- Mary Varallo in 1964

Member of the Pennsylvania House of Representatives from the 5th district
- In office 1945–1946
- In office 1949–1960

Member of the Philadelphia City Council from the at-large district
- In office 1960–1967
- Preceded by: Henry W. Sawyer

= Mary Varallo =

American politician

Mary Frascone Varallo (June 11, 1897 – November 27, 1979) was a Democratic politician from Philadelphia who served in the Pennsylvania House of Representatives and the Philadelphia City Council.

Varallo was born Mary Frascone in South Philadelphia in 1897, the daughter of Italian immigrants Agostino and Caterina Frascone. She graduated from West Philadelphia High School and later took classes at Peirce School of Business, the Charles Morris Price School of Advertising and Journalism, Temple University, the Pennsylvania School of Criminology, and the Leefson-Hille Conservatory. After marrying in 1921 to Alfred Varallo, she worked as a church organist. She and Alfred were married until her death in 1979, but never had any children.
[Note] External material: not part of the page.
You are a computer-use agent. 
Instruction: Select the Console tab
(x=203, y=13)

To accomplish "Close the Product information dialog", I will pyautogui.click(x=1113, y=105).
In addition to local Italian-American organizations, Varallo became involved in local Democratic Party politics in Philadelphia in the 1940s. She became the Democratic leader of the 36th ward in 1942 and was elected to the state House of Representatives in 1944, representing the multi-member 5th district along with Frank Lopez and former representative Anna M. Brancato. She sponsored a Woman's Equal Rights Bill that became law in 1945. The following election, in 1946, saw Republicans take back the three seats, but Varallo returned to the legislature in 1949 along with fellow Democrats Thomas Peta and Louis Amarando. Varallo won re-election for the next five terms. She served as chair of the House Welfare committee and, in 1959, became Minority Whip, the first woman to hold the position.

Later that year, the Philadelphia Democratic City Committee endorsed Varallo for an open at-large seat on the Philadelphia City Council and she won nomination easily in the May primary. In the general election that November, Varallo placed fourth among the five Democrats elected to the at-large seats. In an editorial, the Philadelphia Inquirer praised Varallo's election, calling her "capable," and noting that "unlike most of her fellow Philadelphia Democrats in the House, she is a worker." Council President James Tate assigned her to lead the Public Health Committee. Later that year, she was a delegate to the 1960 Democratic National Convention and was a presidential elector for John F. Kennedy. In 1963, Varallo was reelected, as were all of the other at-large members of City Council.

The election in 1967 saw a divide in the Philadelphia Democratic Party as Mayor Tate ran for nomination to a second term against the organization choice, Alexander Hemphill. The tumult from Tate's victory spilled over into council races, as Varallo lost the primary for a third term, as did fellow Democratic at-large incumbent Leon Kolankiewicz. In 1968, Varallo ran for Congress but lost a four-way primary to the incumbent Democrat, James A. Byrne. That same year she was considered among possible nominees to the post of Treasurer of the United States, but was not selected. With that, she retired from politics. Varallo died at Shore Memorial Hospital in Somers Point, New Jersey, on November 27, 1979, at the age of 82, and was buried at Holy Cross Cemetery in Yeadon, Pennsylvania.